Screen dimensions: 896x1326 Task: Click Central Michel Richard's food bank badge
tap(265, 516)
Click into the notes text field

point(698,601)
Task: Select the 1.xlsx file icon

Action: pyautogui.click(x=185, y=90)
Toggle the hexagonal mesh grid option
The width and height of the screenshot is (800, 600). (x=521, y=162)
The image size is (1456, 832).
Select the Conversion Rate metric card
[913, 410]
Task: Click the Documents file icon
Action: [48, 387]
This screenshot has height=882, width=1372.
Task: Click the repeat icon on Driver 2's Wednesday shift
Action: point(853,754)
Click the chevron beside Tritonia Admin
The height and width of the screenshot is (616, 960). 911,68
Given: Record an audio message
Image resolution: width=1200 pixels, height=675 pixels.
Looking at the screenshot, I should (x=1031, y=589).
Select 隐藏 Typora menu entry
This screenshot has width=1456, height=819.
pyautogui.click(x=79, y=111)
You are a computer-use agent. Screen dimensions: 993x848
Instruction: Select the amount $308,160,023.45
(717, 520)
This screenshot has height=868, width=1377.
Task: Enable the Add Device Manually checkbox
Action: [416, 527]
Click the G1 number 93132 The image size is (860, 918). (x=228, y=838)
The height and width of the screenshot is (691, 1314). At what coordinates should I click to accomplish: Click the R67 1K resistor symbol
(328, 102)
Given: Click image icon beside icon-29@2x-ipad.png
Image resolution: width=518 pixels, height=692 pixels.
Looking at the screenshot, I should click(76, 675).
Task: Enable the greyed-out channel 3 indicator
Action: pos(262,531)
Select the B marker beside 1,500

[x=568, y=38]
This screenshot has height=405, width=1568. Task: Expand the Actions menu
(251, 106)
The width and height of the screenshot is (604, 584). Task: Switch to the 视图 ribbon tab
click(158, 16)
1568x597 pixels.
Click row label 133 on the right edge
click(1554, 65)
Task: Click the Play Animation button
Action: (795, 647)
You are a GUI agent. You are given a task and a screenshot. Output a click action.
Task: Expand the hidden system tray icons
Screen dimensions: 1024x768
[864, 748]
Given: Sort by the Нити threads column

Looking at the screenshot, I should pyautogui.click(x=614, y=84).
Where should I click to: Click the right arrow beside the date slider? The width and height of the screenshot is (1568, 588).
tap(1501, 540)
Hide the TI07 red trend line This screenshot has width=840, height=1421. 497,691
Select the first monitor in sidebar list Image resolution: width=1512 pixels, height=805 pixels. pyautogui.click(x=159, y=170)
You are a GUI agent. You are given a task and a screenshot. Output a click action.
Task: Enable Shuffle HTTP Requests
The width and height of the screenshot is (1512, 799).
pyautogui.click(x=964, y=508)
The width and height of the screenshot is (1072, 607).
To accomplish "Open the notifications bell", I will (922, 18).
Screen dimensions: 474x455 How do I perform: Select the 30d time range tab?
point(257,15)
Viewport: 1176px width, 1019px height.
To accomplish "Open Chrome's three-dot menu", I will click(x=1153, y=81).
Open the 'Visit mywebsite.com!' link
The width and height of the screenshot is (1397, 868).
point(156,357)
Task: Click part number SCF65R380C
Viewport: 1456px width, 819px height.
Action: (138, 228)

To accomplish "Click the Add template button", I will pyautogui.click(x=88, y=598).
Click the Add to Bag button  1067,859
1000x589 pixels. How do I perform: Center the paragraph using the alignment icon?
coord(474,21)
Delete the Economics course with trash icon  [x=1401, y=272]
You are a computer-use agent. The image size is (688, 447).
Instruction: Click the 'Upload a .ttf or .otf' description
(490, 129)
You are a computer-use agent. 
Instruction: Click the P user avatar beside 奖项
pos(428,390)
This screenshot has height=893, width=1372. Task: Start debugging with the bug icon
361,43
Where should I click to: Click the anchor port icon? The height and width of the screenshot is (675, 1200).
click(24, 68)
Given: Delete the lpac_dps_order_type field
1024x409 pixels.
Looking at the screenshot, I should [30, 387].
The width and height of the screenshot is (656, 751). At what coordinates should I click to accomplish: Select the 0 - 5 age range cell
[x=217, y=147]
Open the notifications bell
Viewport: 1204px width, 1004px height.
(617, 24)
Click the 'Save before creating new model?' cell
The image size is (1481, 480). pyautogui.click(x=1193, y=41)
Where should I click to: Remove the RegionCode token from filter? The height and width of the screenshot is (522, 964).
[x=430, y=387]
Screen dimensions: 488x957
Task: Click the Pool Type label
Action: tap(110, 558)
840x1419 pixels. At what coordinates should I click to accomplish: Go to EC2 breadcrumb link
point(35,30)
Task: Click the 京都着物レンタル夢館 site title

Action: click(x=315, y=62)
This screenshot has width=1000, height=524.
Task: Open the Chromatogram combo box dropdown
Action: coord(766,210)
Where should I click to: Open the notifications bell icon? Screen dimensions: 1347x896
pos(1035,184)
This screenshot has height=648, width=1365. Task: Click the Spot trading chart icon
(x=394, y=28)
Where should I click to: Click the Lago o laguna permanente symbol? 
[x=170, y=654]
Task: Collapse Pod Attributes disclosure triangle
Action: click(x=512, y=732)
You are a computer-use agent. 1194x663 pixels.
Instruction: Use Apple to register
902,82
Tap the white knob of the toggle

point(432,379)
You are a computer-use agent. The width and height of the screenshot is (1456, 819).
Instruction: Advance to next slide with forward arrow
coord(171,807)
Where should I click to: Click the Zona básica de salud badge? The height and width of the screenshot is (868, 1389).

□ □ □

▸ **Exercise requirements**:
Gather every line in the records that contains the string "bell", and copy each one in full.

▸ **Result**:
To accomplish "Open the notifications bell", I will (922, 18).
Open the notifications bell
Where should I click to: Open the notifications bell icon? Screen dimensions: 1347x896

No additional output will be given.